Written instruction:
Rescale part of the listing, starting with the line containing "Task: Expand the +33 hidden tags" and going on through the line containing "Action: 1214,355". Reproduce only those lines, requests included, with every coordinate in the answers multiplied by 2.05 and rounded to a whole number, halves rounding up.

Data for the task:

══════════

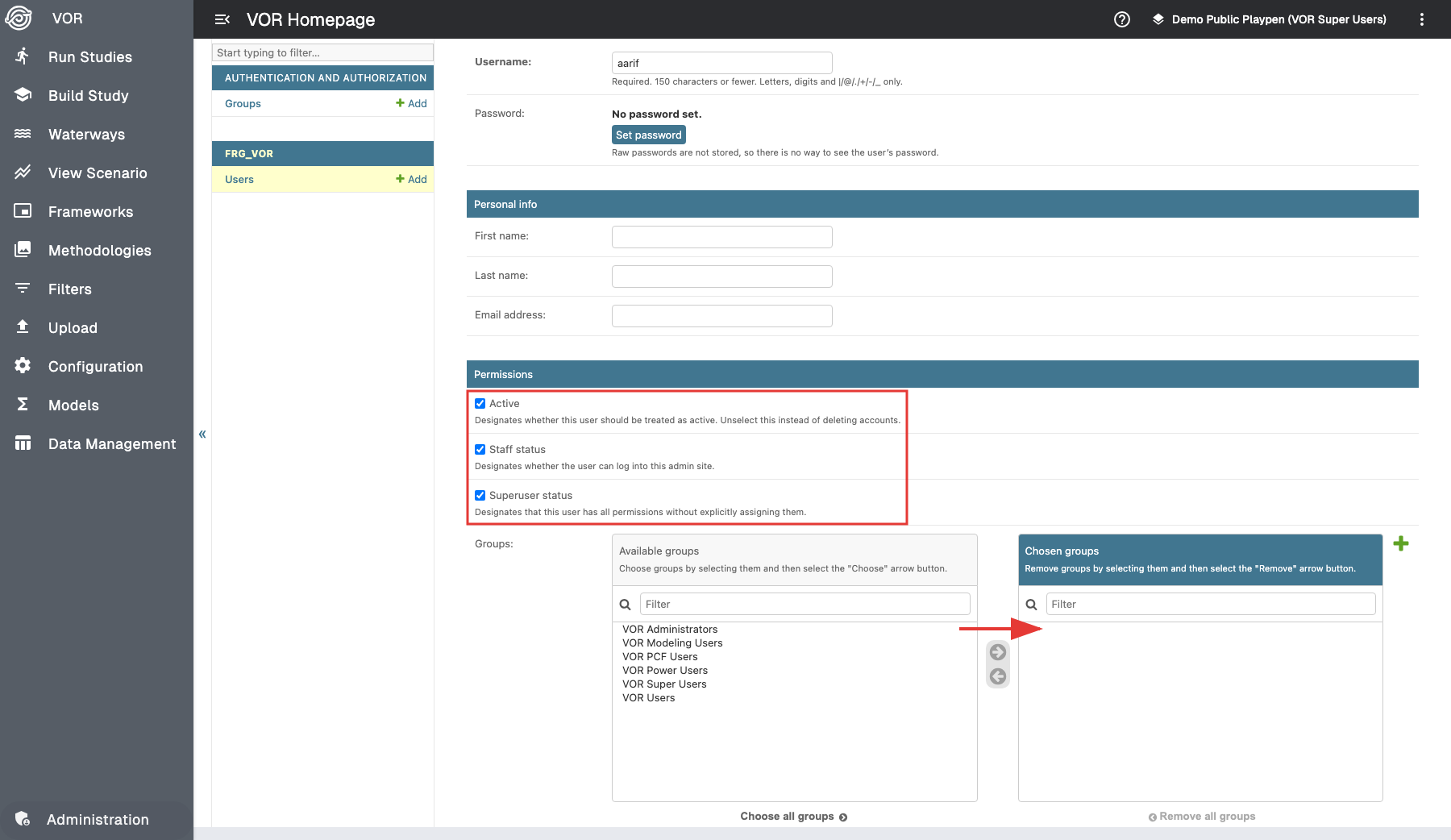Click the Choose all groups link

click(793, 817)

══════════

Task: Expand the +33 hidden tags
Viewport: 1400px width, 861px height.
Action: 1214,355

══════════

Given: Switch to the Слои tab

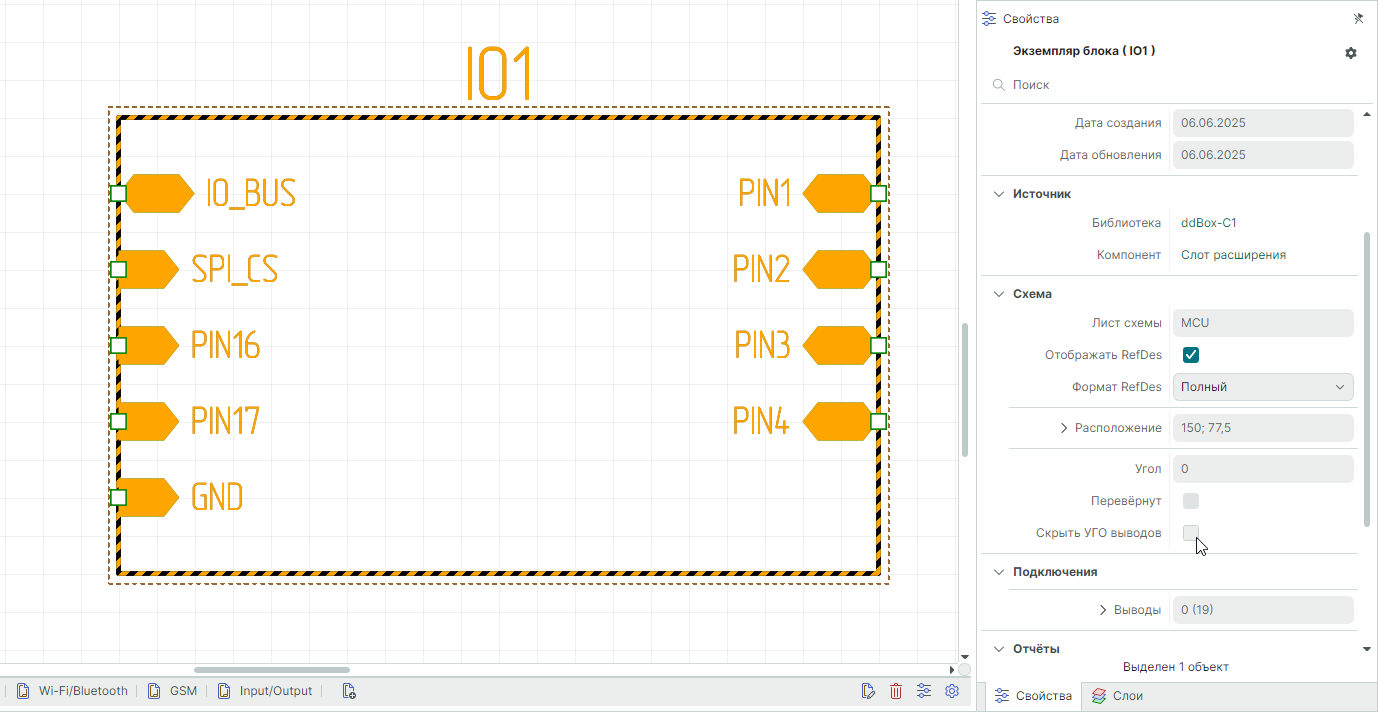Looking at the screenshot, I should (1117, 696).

══════════

Answer:
Task: Expand the +33 hidden tags
Viewport: 1400px width, 861px height.
Action: 2489,728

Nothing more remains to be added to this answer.